Dataset entries:
◆ ◆ ◆ ◆

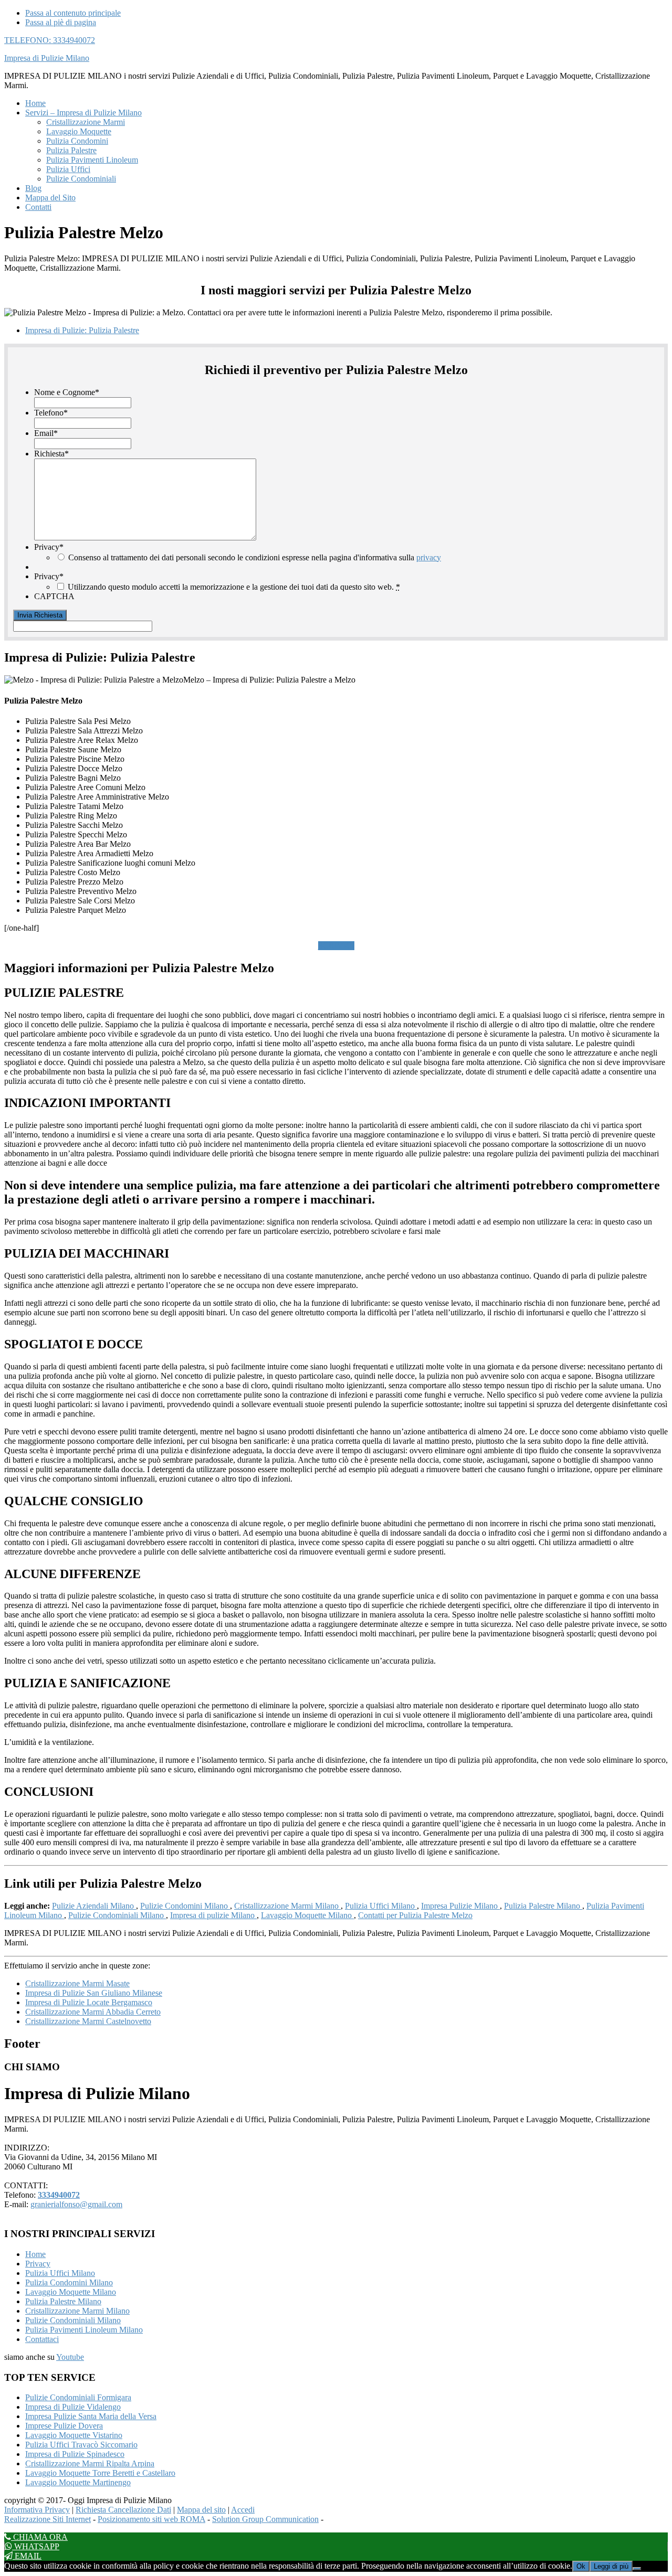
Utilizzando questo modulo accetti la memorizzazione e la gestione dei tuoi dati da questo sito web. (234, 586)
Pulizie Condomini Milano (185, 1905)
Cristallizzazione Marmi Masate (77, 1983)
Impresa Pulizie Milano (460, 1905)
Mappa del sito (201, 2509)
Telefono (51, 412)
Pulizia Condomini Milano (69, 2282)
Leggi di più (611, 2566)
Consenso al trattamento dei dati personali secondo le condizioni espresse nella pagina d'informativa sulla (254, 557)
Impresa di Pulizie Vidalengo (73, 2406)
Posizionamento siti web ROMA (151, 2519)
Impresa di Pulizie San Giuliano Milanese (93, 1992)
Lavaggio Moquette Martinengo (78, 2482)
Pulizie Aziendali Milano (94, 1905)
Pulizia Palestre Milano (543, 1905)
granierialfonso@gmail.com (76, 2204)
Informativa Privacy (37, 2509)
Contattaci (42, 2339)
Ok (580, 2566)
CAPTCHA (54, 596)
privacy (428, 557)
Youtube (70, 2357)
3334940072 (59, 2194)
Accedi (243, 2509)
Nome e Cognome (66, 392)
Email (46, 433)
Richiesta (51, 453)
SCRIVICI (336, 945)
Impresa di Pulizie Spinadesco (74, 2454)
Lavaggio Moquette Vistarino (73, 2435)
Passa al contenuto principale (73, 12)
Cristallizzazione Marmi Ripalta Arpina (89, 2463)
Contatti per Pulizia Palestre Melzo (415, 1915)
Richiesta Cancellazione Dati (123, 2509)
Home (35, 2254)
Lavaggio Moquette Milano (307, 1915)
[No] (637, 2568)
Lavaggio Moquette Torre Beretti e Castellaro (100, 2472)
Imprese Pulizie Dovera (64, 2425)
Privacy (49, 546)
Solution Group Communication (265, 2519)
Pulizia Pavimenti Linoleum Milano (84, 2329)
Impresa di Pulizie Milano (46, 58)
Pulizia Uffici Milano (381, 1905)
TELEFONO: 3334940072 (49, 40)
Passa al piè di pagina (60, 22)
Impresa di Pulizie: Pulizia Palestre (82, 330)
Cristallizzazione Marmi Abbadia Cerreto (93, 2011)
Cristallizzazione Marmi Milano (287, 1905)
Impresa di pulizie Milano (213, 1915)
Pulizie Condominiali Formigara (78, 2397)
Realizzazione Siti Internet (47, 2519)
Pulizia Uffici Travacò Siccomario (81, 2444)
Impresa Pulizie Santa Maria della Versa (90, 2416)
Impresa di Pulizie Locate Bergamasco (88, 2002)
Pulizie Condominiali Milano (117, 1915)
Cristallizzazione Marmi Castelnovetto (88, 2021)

◆ ◆ ◆ ◆

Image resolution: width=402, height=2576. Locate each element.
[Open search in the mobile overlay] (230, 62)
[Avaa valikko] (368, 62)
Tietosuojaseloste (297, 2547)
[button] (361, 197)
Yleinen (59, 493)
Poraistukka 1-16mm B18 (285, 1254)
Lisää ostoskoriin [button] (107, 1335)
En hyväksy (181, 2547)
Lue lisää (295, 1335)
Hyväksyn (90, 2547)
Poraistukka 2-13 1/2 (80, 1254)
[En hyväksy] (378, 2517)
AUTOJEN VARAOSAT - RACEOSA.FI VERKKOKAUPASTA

◆ ◆ ◆ ◆

The line above containing "Utilizzando questo modulo", the line containing "Impresa di Pulizie Vidalengo (73, 2406)", and every line between them are to be transcribed exactly; no other line is wanted.

Utilizzando questo modulo accetti la memorizzazione e la gestione dei tuoi dati da questo sito web. (234, 586)
Pulizie Condomini Milano (185, 1905)
Cristallizzazione Marmi Masate (77, 1983)
Impresa Pulizie Milano (460, 1905)
Mappa del sito (201, 2509)
Telefono (51, 412)
Pulizia Condomini Milano (69, 2282)
Leggi di più (611, 2566)
Consenso al trattamento dei dati personali secondo le condizioni espresse nella pagina d'informativa sulla (254, 557)
Impresa di Pulizie Vidalengo (73, 2406)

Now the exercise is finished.